Uber dans la tourmente : l'Urssaf réclame 1,7 milliard d'euros pour travail dissimulé
Le géant américain du VTC fait face à une facture colossale. Selon les révélations de la Revue21 publiées le 2 février 2026, l'Urssaf réclame 1,7 milliard d'euros à Uber pour des cotisations sociales impayées et des pénalités. Une affaire qui pourrait redéfinir le statut des travailleurs des plateformes numériques en France.
Le bras de fer entre Uber et l'administration française prend une ampleur sans précédent. Dans un document de 142 pages consulté par les journalistes de la Revue21, le service de lutte contre le travail illégal de l'Urssaf Île-de-France détaille ses accusations : la plateforme américaine aurait « maquillé sciemment une relation salariale en contrat d'entreprise pour échapper à ses obligations d'employeur ».
L'addition est salée. L'organisme chargé de recouvrer les cotisations sociales estime le manque à gagner pour la Sécurité sociale à 1,2 milliard d'euros. S'y ajoutent 512 millions d'euros de majorations de redressement, portant la somme totale réclamée à 1,7 milliard d'euros. Cette réclamation concerne environ 71 000 chauffeurs ayant exercé entre 2019 et 2022 en Île-de-France.

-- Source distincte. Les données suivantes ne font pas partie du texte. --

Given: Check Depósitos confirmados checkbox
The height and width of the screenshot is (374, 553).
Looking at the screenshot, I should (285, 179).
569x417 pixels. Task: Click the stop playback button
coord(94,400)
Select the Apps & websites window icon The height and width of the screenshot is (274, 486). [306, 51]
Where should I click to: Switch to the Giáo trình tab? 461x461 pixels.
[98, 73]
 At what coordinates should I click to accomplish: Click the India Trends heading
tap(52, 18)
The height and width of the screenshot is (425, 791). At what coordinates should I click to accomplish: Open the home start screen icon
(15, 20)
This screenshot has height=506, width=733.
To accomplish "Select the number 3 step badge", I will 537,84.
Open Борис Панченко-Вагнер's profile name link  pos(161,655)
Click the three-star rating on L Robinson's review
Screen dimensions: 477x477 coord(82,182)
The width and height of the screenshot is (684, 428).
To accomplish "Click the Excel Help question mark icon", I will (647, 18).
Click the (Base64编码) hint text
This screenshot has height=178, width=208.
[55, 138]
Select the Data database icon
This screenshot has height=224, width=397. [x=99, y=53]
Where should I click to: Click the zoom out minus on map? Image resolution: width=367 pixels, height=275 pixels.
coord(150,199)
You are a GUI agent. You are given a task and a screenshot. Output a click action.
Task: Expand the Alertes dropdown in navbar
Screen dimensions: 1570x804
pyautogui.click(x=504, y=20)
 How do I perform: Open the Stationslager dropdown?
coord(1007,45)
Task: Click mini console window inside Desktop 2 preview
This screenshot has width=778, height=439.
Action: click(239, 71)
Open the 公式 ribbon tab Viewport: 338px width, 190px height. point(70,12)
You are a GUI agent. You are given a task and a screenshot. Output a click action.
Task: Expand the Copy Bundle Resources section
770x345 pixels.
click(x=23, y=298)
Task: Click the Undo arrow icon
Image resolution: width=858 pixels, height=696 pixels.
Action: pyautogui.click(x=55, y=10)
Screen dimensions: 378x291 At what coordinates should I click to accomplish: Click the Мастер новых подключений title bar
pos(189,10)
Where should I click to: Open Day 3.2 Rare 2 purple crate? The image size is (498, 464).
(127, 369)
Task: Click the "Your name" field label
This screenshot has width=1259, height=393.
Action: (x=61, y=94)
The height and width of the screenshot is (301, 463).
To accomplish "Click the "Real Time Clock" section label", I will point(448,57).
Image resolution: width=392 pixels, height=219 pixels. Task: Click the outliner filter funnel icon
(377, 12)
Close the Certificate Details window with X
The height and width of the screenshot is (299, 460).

Un « lien de subordination juridique » caractérisé
Au cœur du litige : la nature de la relation entre Uber et ses chauffeurs. « Sous l'apparence d'une simple centrale de réservation, Uber BV est en réalité liée aux chauffeurs par un lien de subordination juridique », argumente l'Urssaf dans son rapport. L'organisme identifie un triple pouvoir exercé par la plateforme sur ses conducteurs : direction, contrôle et sanction.
Cette analyse contredit frontalement le modèle économique revendiqué par Uber, qui présente ses chauffeurs comme des entrepreneurs indépendants. Une classification qui génère des obligations sociales nettement moins importantes que le statut de salarié, et qui permet à la plateforme d'économiser des sommes considérables en charges patronales.
Parallèlement aux démarches de l'Urssaf, une procédure pénale est en cours. Une enquête préliminaire a été ouverte par le parquet de Paris pour des faits de travail dissimulé. Le dossier est entre les mains de la juridiction interrégionale spécialisée (Jirs) de Paris, qui a déjà obtenu le gel de plus de 350 millions d'euros sur des comptes néerlandais du groupe.
Uber contre-attaque en invoquant la Cour de cassation
Face à ces accusations, Uber ne reste pas silencieux. « Concernant le statut des chauffeurs, de récents arrêts de la Cour de cassation ont confirmé leur statut d'indépendant et ainsi clarifié le cadre dans lequel nous opérons », a réagi une porte-parole du groupe auprès de l'AFP. La plateforme fait référence à deux arrêts rendus en juillet 2025 par la plus haute juridiction judiciaire française, qui avaient refusé de requalifier des chauffeurs comme salariés d'Uber.
« Nous échangeons actuellement avec l'Urssaf et nourrissons une approche collaborative, ouverte et transparente », a ajouté la même source, tentant de minimiser l'ampleur du conflit. De son côté, l'Urssaf a refusé de commenter ces révélations, invoquant des « raisons de confidentialité ».
Le lancement de ce bras de fer date officiellement du 17 décembre 2024, avec la transmission d'une lettre d'observations à la plateforme. Cette affaire illustre les tensions persistantes autour du modèle économique des plateformes numériques, qui emploient des dizaines de milliers de travailleurs en France sous le statut d'indépendant. Une décision défavorable à Uber pourrait créer un précédent majeur, avec des répercussions sur l'ensemble du secteur de l'économie collaborative. Cette situation rappelle d'autres controverses impliquant des entreprises françaises, comme récemment Capgemini et ses contrats avec l'ICE américaine.